Para quem defende o devido processo legal constitucional é importante compreender que o instituto da colaboração premiada, mesmo sendo considerado meio de prova, somente se mostrará hábil à formação do convencimento judicial se vier acompanhado por outros meios idôneos de prova. Ela não substitui a investigação, já que a eficácia do acordo de colaboração está justamente em ser auxílio à investigação e não um fim em si mesmo.

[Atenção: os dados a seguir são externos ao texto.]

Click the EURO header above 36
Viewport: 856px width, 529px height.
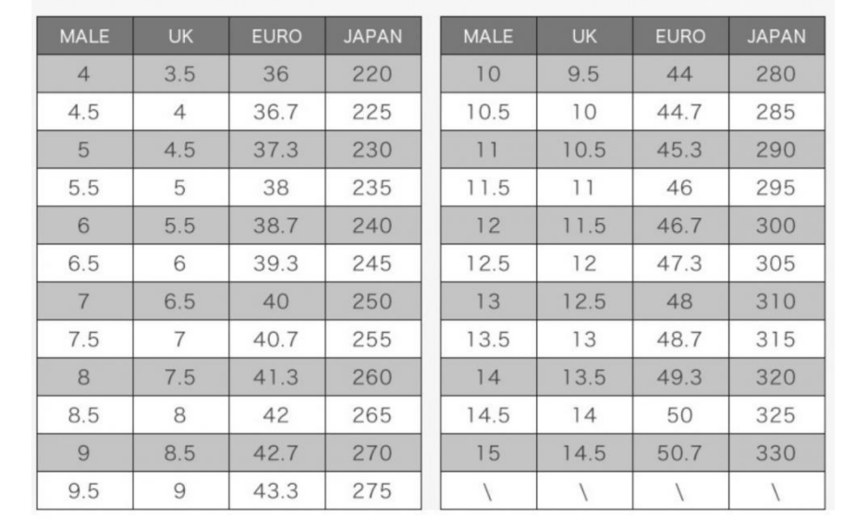pyautogui.click(x=276, y=37)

Lembrando que usar a palavra de um delator como prova foi o método corriqueiro na operação Lava Jato, que utilizou o instrumento de forma desvirtuada, abusiva e ilegal, rebaixado a uma forma de vingança e de confirmação das “convicções” dos membros do Ministério Público Federal do Paraná e do então juiz Sergio Moro.

Fundamental entender que o problema não está na colaboração premiada, mas na forma criminosa que os agentes do Estado resolveram utilizá-la.

A colaboração premiada do Tenente Coronel Mauro Cid, ex-ajudante de ordens de Jair Bolsonaro, segundo divulgado pela imprensa, contém gravíssimos elementos que podem levar o ex-presidente à prisão por diversos crimes, por ter sido mandante e beneficiário das vendas das joias que pertencem ao Estado, por ter participado do esquema da falsificação dos cartões de vacinação, por ser autor intelectual da tentativa de golpe de Estado, que teve seu ápice no dia 08 de janeiro, com a depredação dos prédios da Praça dos Três Poderes.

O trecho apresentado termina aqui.